In an ideal world, every SLSA level 4 artifact would require recursively that all the software dependencies it uses will also be SLSA level 4. This will require the entire open-source community to implement SLSA and provide provenance files as evidence of integrity, which won’t happen quickly. We believe the first to adopt SLSA will be organizations that are more conscious of the integrity of their software and are more sensitive to the business risks of a software supply chain attack on their applications and pipelines.
In the recent months following the President’s Executive Order, industry leaders have drafted many guidelines and frameworks that give organizations guidelines to improve their software supply chain security risk posture, and better assess the third-party risk coming from software dependencies. These emerging frameworks are already starting to influence third-party risk assessments. Here are two notable examples:
- CNCF Software Supply Chain Best Practices – Published by the Cloud Native Computing Foundation, various community leaders describe security practices aimed mostly at cloud-native products and services. This is also accompanied by the Secure Software Factory, which is a practical reference guide for implementing a secure build process.
- Securing software supply chains for developers – New guidelines (August 2022) from 3 security agencies – NSA, CISA, and ODNI. This paper focuses on implementing a secure pipeline for ensuring software integrity. It references SLSA, SSDF and SBOM and aimed to be more practical.
Where Do We Go From Here?
The regulatory landscape is rapidly evolving by necessity to create better trust and security in our software in light of increasing software supply chain attacks and well-publicized exploits. These main themes are evident across all regulations:
- Ensure the integrity of software and harden the software supply chain and build process through means of validation and certification/signing. This imposes a set of new requirements organizations will need to implement and provide an attestation of their integrity to their customers.
- Gain visibility, control and protected usage of 3rd party software dependencies through SBOMs and additional requirements. All organizations will be expected to provide greater visibility into the software build process and all components that are part of their software.

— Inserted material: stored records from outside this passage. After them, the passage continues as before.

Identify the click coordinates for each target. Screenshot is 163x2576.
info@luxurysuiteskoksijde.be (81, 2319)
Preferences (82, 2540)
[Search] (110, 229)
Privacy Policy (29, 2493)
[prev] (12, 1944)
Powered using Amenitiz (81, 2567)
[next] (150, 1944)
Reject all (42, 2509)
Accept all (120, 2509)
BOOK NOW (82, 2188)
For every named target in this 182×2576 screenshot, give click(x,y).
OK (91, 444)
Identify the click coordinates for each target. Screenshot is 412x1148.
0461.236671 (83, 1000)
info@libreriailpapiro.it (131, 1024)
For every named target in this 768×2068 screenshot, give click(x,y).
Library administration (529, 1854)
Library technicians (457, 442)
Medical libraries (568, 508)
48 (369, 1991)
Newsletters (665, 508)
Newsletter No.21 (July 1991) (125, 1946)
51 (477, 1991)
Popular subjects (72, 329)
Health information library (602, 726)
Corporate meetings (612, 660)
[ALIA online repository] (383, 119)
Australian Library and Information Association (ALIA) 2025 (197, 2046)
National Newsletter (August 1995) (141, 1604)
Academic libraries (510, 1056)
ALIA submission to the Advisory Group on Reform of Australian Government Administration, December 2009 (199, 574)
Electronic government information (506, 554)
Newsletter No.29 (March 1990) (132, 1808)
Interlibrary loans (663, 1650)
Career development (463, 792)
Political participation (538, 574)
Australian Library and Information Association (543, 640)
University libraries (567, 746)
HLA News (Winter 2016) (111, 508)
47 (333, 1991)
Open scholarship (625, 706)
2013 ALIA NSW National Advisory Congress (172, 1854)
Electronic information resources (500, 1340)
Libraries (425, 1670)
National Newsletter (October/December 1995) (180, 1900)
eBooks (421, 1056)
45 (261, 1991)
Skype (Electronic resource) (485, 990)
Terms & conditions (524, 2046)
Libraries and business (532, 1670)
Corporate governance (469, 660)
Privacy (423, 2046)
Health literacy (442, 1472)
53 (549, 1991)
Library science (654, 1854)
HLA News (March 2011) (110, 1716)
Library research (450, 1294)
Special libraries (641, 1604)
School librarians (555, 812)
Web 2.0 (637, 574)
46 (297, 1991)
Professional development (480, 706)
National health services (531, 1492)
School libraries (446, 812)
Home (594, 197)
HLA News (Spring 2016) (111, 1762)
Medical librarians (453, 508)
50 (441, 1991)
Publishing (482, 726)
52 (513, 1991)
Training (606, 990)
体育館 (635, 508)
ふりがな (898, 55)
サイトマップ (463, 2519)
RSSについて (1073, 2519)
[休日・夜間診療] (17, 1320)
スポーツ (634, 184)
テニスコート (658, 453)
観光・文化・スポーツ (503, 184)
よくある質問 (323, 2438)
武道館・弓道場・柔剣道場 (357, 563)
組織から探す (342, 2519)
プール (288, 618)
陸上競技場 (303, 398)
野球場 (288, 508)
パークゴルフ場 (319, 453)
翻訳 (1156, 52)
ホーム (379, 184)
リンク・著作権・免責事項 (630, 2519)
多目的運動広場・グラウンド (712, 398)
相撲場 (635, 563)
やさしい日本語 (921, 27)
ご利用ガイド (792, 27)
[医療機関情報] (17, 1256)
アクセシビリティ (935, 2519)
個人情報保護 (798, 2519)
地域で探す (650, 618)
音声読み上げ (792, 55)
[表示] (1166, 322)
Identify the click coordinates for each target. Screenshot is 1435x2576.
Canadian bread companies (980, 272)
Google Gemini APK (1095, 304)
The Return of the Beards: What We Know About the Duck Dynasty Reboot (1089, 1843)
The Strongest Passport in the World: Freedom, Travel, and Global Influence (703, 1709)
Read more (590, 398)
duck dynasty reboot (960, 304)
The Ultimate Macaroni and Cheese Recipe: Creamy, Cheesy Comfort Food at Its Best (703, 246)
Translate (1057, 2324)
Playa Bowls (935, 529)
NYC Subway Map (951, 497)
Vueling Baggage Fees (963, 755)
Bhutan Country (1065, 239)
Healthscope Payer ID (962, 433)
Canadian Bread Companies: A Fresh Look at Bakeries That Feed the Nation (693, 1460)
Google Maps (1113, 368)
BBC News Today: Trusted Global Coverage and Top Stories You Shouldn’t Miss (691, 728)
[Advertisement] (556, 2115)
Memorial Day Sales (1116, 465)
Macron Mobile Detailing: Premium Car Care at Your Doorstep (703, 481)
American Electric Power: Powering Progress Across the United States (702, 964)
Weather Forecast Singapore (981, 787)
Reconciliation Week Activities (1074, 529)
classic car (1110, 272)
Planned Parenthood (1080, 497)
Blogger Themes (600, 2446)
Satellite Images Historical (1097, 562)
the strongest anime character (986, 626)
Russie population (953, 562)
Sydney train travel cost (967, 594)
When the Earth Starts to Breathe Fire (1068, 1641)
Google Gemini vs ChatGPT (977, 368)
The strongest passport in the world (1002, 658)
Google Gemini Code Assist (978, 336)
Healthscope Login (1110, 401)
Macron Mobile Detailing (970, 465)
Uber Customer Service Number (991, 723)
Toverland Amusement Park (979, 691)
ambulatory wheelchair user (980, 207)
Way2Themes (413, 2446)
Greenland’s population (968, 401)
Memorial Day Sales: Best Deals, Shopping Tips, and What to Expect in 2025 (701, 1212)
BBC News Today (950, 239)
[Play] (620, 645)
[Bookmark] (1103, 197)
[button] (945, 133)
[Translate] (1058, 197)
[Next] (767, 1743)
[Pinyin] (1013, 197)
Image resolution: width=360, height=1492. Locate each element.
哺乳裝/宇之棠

In addition to a range of new US federal government requirements, we see examples of industry-leading frameworks that are designed for adaption by any vendor. This is just the beginning. Daily software supply chain security incidents make the need for increasing trust in the software development process and applications an absolute necessity. It is inevitable that we will see more and more standards being adopted by organizations and demanded by software consumers.